China Tightening Controls on Internet
China’s new communist leaders are increasing already tight controls on Internet use and electronic publishing following a spate of embarrassing online reports about official abuses.
The measures suggest China’s new leader, Xi Jinping, and others who took power in November share their predecessors’ anxiety about the Internet’s potential to spread opposition to one-party rule and their insistence on controlling information despite promises of more economic reforms.
"They are still very paranoid about the potentially destabilizing effect of the Internet," said Willy Lam, a politics specialist at the Chinese University of Hong Kong. "They are on the point of losing a monopoly on information, but they still are very eager to control the dissemination of views."
This week, China’s legislature took up a measure to require Internet users to register their real names, a move that would curtail the Web’s status as a freewheeling forum to complain, often anonymously, about corruption and official abuses. The legislature scheduled a news conference Friday to discuss the measure, suggesting it was expected to be approved.
That comes amid reports Beijing might be disrupting use of software that allows Web surfers to see sites abroad that are blocked by its extensive Internet filters. At the same time, regulators have proposed rules that would bar foreign companies from distributing books, news, music and other material online in China.
Beijing promotes Internet use for business and education but bans material deemed subversive or obscene and blocks access to foreign websites run by human rights and Tibet activists and some news outlets. Controls were tightened after social media played a role in protests that brought down governments in Egypt and Tunisia.
In a reminder of the Web’s role as a political forum, a group of 70 prominent Chinese scholars and lawyers circulated an online petition this week appealing for free speech, independent courts and for the ruling party to encourage private enterprise.
Xi and others on the party’s ruling seven-member Standing Committee have tried to promote an image of themselves as men of the people who care about China’s poor majority.

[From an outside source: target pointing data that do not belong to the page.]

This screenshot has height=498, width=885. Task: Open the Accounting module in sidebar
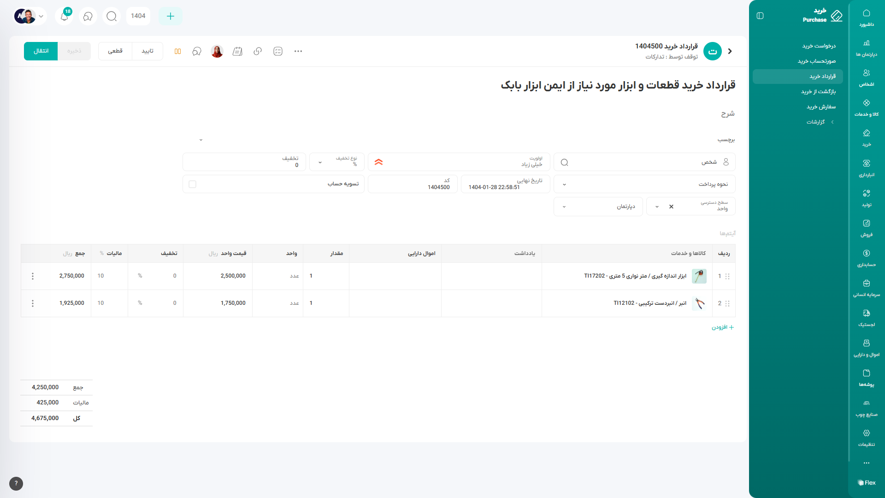[866, 257]
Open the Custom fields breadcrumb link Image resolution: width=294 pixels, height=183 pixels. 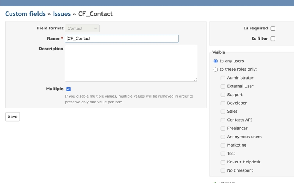(25, 14)
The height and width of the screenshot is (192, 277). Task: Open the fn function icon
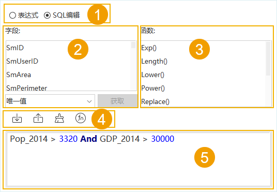[81, 118]
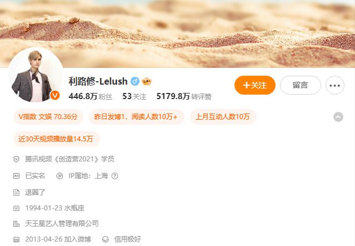Click the shield icon beside 腾讯视频 certification

(x=16, y=159)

They have promised to press ahead with market-oriented reforms and to support entrepreneurs but have given no sign of support for political reform.

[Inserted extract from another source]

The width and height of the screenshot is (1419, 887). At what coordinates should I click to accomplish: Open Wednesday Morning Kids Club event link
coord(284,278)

Communist leaders who see the Internet as a source of economic growth and better-paid jobs were slow to enforce the same level of control they impose on movies, books and other media, apparently for fear of hurting fledgling entertainment, shopping and other online businesses.
Until recently, Web surfers could post comments online or on microblog services without leaving their names.
That gave ordinary Chinese a unique opportunity to express themselves to a public audience in a society where newspapers, television and other media are state-controlled. The most popular microblog services say they have more than 300 million users and some users have millions of followers reading their comments.
The Internet also has given the public an unusual opportunity to publicize accusations of official misconduct.
A local party official in China’s southwest was fired in November after scenes from a videotape of him having sex with a young woman spread quickly on the Internet. Screenshots were uploaded by a former journalist in Beijing, Zhu Ruifeng, to his Hong Kong website, an online clearing house for corruption allegations.